* [WHAT THE TASK REQUIRES]: Reproduce verbatim the records between the line containing "1200x800 pixels. At" and the line containing "Action: [x=405, y=335]", inclusive.

* [RECORDED INFORMATION]:
________________________
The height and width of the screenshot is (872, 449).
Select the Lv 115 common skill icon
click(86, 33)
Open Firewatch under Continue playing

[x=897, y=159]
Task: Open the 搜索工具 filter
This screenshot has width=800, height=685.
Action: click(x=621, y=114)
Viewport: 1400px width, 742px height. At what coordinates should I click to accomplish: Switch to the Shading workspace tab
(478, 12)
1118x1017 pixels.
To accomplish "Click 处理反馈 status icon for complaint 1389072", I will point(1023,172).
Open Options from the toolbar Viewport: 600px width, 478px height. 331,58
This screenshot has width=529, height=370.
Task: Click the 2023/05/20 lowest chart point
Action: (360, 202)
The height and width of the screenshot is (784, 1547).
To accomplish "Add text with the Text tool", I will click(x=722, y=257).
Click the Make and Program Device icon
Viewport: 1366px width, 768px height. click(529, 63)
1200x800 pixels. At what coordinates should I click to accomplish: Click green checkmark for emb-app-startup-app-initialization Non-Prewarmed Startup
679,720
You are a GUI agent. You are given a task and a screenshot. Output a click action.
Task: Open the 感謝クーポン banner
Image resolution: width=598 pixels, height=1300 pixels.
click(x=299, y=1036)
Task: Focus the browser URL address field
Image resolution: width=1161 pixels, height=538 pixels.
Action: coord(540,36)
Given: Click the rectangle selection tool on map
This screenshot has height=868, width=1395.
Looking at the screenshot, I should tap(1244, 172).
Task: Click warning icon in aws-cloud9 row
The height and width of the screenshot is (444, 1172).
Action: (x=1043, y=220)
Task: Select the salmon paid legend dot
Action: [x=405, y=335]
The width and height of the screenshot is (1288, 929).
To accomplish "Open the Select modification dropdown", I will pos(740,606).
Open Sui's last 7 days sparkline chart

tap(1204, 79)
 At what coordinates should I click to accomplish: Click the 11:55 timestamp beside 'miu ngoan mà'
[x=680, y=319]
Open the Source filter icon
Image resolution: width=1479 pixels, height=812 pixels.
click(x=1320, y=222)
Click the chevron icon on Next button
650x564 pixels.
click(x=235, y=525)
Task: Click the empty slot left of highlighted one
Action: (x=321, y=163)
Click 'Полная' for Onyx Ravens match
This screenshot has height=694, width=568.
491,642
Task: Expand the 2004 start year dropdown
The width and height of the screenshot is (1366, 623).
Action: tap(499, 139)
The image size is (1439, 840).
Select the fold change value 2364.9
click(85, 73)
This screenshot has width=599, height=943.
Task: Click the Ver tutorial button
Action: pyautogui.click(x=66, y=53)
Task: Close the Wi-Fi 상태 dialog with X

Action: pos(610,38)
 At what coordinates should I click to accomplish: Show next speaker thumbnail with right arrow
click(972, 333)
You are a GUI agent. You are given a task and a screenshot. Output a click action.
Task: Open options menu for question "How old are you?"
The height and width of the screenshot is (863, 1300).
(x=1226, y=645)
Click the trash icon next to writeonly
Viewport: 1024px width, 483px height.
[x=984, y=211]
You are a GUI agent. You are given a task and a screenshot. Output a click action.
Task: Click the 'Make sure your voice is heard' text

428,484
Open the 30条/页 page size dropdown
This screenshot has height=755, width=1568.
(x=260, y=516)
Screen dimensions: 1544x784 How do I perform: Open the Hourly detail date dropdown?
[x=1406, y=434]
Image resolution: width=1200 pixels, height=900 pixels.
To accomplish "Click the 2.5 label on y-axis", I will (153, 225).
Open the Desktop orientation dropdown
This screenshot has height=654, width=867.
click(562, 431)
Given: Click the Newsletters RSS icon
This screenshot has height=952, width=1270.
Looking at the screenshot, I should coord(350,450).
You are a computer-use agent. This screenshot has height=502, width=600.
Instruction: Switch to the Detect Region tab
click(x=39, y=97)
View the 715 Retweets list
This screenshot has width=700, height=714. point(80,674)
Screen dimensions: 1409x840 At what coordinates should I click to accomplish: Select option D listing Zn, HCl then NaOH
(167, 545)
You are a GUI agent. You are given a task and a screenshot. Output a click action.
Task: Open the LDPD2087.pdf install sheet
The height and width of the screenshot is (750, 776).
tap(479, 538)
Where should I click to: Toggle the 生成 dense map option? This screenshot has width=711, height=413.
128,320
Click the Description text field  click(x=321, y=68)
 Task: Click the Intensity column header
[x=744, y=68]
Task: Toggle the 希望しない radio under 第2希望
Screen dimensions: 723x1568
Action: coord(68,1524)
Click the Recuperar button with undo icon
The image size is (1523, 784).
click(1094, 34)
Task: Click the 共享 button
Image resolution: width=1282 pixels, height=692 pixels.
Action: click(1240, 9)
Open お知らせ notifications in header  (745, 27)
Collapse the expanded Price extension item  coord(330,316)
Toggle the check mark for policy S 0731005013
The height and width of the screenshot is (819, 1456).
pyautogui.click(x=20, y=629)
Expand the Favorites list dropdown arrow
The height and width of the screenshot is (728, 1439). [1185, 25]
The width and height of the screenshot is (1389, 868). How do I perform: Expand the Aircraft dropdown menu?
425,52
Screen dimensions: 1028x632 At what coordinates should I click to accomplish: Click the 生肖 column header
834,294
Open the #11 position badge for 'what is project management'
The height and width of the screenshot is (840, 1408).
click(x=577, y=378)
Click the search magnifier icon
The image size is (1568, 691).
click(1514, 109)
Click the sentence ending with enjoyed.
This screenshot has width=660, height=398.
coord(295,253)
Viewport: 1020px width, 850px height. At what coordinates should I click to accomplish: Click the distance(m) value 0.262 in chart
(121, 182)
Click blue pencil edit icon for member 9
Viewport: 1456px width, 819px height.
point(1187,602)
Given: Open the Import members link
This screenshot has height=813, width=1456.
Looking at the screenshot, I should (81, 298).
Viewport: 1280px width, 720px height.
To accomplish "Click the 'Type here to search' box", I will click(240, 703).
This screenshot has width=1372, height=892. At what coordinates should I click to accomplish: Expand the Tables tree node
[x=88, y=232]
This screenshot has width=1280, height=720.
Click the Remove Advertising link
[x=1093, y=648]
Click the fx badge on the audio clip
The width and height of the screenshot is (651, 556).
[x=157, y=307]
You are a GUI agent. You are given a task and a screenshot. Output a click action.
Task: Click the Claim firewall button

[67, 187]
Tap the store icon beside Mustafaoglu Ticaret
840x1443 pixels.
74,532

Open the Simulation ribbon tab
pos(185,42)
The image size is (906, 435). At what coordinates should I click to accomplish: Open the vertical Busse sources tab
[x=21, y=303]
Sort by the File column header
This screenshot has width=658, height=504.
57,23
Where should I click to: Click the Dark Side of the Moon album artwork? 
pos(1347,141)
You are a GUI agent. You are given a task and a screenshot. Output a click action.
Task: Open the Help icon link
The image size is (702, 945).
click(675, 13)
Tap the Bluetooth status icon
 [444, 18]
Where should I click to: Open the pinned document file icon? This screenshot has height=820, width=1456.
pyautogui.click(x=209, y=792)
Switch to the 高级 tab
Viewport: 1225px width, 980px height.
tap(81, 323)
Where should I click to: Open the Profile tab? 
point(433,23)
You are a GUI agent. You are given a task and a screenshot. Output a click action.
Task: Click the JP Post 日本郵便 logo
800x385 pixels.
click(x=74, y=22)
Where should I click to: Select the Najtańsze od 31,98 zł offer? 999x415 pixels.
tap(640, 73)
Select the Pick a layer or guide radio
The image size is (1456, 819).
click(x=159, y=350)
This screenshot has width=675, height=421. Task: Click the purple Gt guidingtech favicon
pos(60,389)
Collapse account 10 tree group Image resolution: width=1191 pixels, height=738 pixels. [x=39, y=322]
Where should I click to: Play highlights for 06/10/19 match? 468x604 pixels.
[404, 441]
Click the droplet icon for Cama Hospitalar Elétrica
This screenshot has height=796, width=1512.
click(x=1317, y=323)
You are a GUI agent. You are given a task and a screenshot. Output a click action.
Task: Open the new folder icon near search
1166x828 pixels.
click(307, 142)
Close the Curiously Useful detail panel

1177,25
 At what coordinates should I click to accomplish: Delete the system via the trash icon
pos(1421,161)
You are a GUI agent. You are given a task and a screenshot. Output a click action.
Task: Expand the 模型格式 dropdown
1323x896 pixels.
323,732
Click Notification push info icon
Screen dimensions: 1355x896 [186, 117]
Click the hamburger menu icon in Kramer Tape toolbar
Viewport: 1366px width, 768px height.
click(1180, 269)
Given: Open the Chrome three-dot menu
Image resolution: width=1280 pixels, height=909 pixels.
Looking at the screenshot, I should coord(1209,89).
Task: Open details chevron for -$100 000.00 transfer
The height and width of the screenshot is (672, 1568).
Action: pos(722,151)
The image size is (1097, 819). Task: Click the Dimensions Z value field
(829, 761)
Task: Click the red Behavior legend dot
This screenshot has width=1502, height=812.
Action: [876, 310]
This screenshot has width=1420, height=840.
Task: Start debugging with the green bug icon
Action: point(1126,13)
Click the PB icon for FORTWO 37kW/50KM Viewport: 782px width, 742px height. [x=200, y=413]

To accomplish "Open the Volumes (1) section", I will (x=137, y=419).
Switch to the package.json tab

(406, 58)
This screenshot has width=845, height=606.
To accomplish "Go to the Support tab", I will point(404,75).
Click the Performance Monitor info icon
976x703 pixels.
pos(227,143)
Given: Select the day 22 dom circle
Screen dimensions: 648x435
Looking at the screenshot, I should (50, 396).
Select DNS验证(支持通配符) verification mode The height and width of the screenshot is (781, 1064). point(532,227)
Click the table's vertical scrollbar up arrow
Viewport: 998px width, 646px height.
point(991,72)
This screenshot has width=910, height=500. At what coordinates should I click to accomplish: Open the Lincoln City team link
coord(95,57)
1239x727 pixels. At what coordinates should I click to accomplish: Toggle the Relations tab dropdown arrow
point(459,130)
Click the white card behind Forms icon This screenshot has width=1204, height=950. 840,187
________________________
* [COMPLETE ANSWER]:
1200x800 pixels. At what coordinates should I click to accomplish: Click green checkmark for emb-app-startup-app-initialization Non-Prewarmed Startup
679,720
You are a GUI agent. You are given a task and a screenshot. Output a click action.
Task: Open the 感謝クーポン banner
Image resolution: width=598 pixels, height=1300 pixels.
click(x=299, y=1036)
Task: Focus the browser URL address field
Image resolution: width=1161 pixels, height=538 pixels.
Action: coord(540,36)
Given: Click the rectangle selection tool on map
This screenshot has height=868, width=1395.
Looking at the screenshot, I should tap(1244, 172).
Task: Click warning icon in aws-cloud9 row
The height and width of the screenshot is (444, 1172).
Action: (x=1043, y=220)
Task: Select the salmon paid legend dot
Action: [x=405, y=335]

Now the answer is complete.